Table 6 Parameter estimates (est), their SEs (se) and z-statistics for the path coefficients in Fig. 5, including the two dashed arrows (p = 12, N = 263, Tml = 62.231, df = 48, p-value =.081; RMSEA =.034, and CFI =.986)

Weston and Gore (2006, Table 2) presented a sample covariance matrix for a dataset with N = 403 cases and p = 12 variables. The data were from a survey of college students who participated in a vocational psychology research project. The indicator variables were based on a subset of items that measure social dimensions (Holland, 1997). With three indicators for each construct, the 12 variables respectively tap 1) self-efficacy beliefs, 2) outcome expectations, 3) career-related interests, and 4) occupational considerations. Weston and Gore Jr considered two structural models, as represented in Fig. 6. The model represented by the solid arrows (model 1) suggests that the effect of self-efficacy beliefs on career-related interests is partially mediated by outcome expectations, while the effect of self-efficacy beliefs on occupational considerations is completely through the two mediator variables (outcome expectations and career-related interests). This first model has four path coefficients in the structural model: γ11, γ21, β21, β32. The second model, represented by both the solid and dashed arrows in Fig. 6, suggests that the effects of self-efficacy beliefs on career-related interests and on occupational considerations are partially mediated by outcome expectations, and the effect of outcome expectations on occupational considerations is also partially mediated by career-related interests. This second model has six path coefficients in the structural model: γ11, γ21, γ31, β21, β31, β32.

Fig. 6
figure 6

Two mediated models for self-efficacy belief on occupational considerations (Weston & Gore, 2006, N = 403)

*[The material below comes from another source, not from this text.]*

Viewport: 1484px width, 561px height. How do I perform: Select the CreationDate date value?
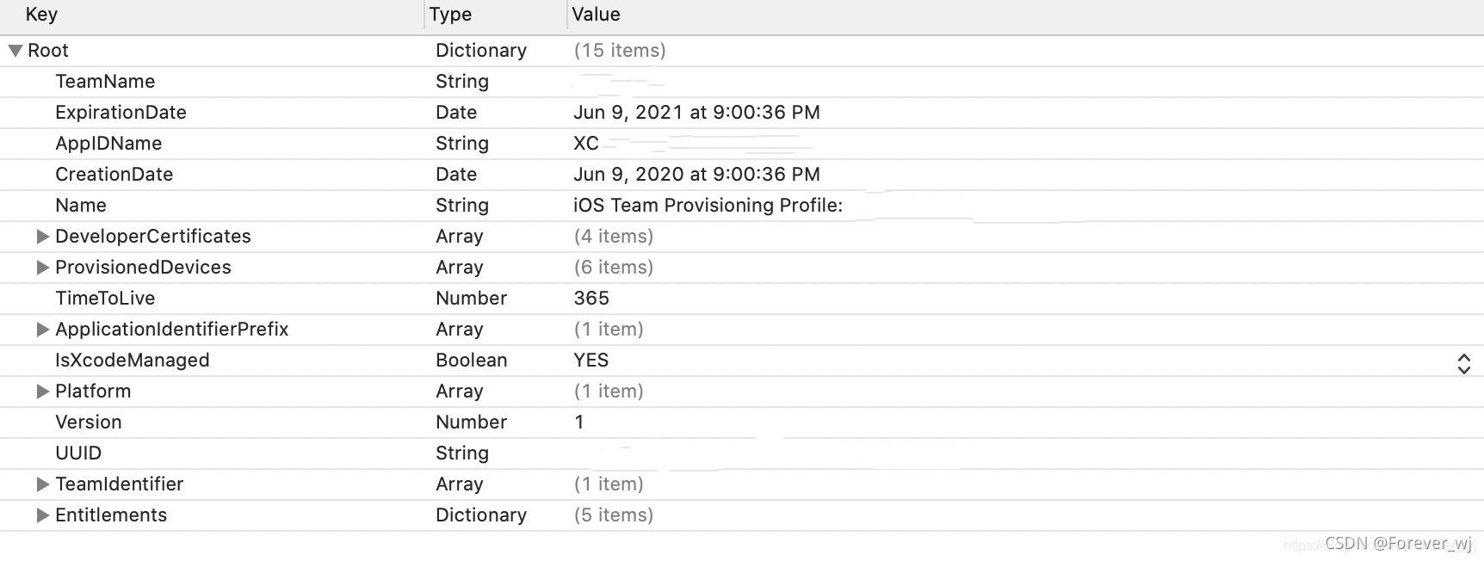[x=696, y=175]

Fitting the first model in Fig. 6 to the vocational-psychology dataset by NML results in Tml = 416.061, which corresponds to a p-value that is essentially 0 when referred to \(\chi _{50}^{2}\). With CFI =.913, and RMSEA =.135, the model might not be regarded as fitting the data adequately although it is substantively sound (see Weston and Gore, 2006 and references therein). Such a discrepancy between theory and goodness of model-fit is not unusual in empirical modeling. Table 7 contains the estimates of the coefficients represented by the four solid arrows. CB-SEM yields the greatest z-statistic for parameter γ21, but for the other three parameters the z-statistics following CB-SEM are uniformly the smallest. The methods yield the greatest z-statistics for γ11, β21 and β32 are PLS-SEM mode BA, path analysis using the Bartlett-factor scores, and PLS-SEM mode BA, respectively.

Table 7 Parameter estimates (est), their SEs (se) and z-statistics for the path coefficients in Fig. 6, excluding the two dashed arrows (p = 12, N = 403, Tml = 416.061, df = 50, p-value =.000; RMSEA =.135, and CFI =.913)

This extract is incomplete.